Trends in studying urban runoff: a retrospective analysis
Keywords:
Balance equation, continuous simulation models, peak discharges, rational method, surface runoff coefficient, urban surface runoff.
Abstract
The paper is a retrospective analysis of trends in quantitative empirical and theoretical studies of urban surface runoff from the mid-19th century to the early 90s of the 20th century, when the largest Soviet scientific school for such studies in the city of Kharkov was dissolved. As shown in the paper, the calculation methods for estimating peak discharges of urban surface runoff can be traced back to a pioneering work by T.J. Mulvaney (1850), which laid the foundation for the “rational method”. Later this method was developed in the works by E.Kuichling (1889) and D.E.Lloyd-Davies (1906). The significance of developing such a method was determined by frequent cases of flooding urban territories and by the need for rapid removal of large volumes of storm water through special collectors.
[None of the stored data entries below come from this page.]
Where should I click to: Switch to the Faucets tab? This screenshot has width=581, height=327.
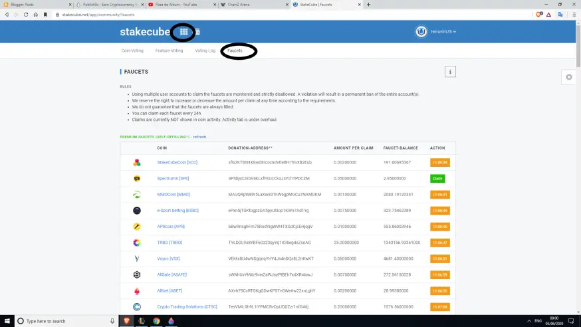click(x=235, y=51)
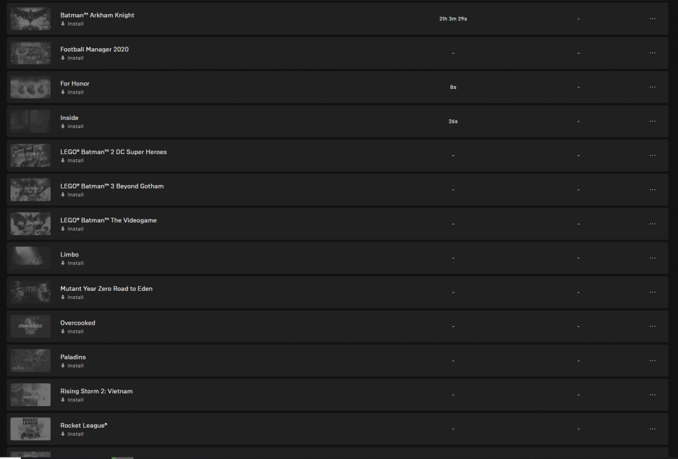Install LEGO Batman 2 DC Super Heroes

[73, 161]
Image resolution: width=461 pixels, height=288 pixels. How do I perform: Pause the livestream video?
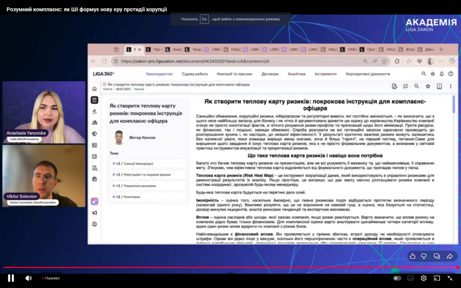pyautogui.click(x=11, y=278)
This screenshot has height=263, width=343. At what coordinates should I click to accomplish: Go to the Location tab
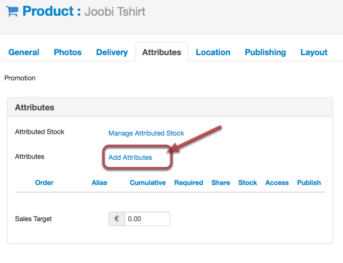pos(213,52)
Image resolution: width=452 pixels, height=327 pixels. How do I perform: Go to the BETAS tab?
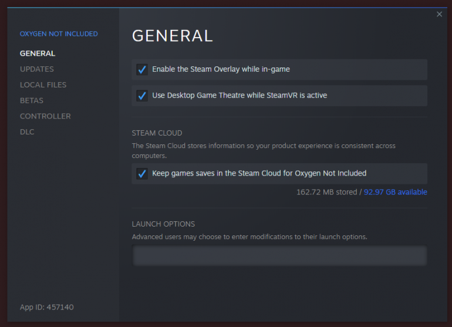click(x=32, y=100)
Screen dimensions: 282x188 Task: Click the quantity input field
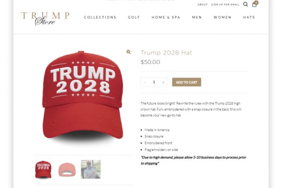click(x=154, y=82)
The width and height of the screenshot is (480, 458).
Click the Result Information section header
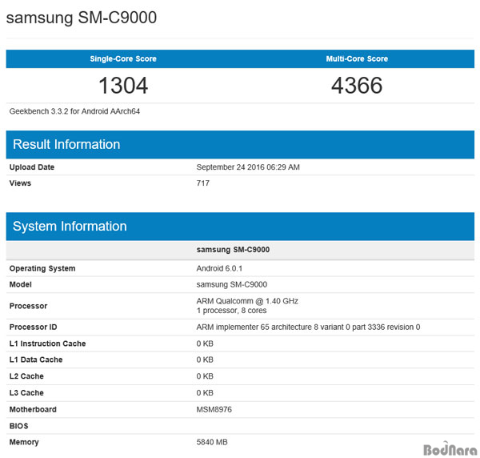(66, 144)
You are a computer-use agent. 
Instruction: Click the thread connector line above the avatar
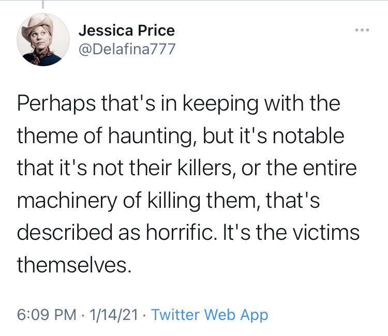click(43, 5)
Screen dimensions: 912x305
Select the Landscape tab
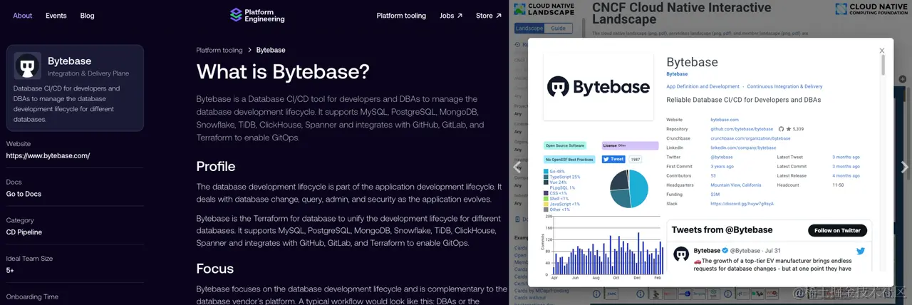tap(529, 29)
This method is still widely used in simplified calculations of urban surface runoff, since it has a good physical justification (balance equation): the amount of precipitation falling on a given catchment area equals the amount of runoff less losses for infiltration, surface retention and evaporation, which are integrally included into a surface runoff coefficient. Along with accumulating empirical data, scientists began to pay more attention to the problem of pollution of urban surface runoff, as it causes pollution of rivers, lakes, seas, water storage reservoirs and other water bodies. First of such systematic studies were commenced in the 60-70s of the 20th century by the US governmental agencies. Having accumulated a large amount of empirical data and having understood the mechanisms determining the water quality of urban surface runoff, scientists began to develop continuous simulation models, which the paper reviews and dwells on.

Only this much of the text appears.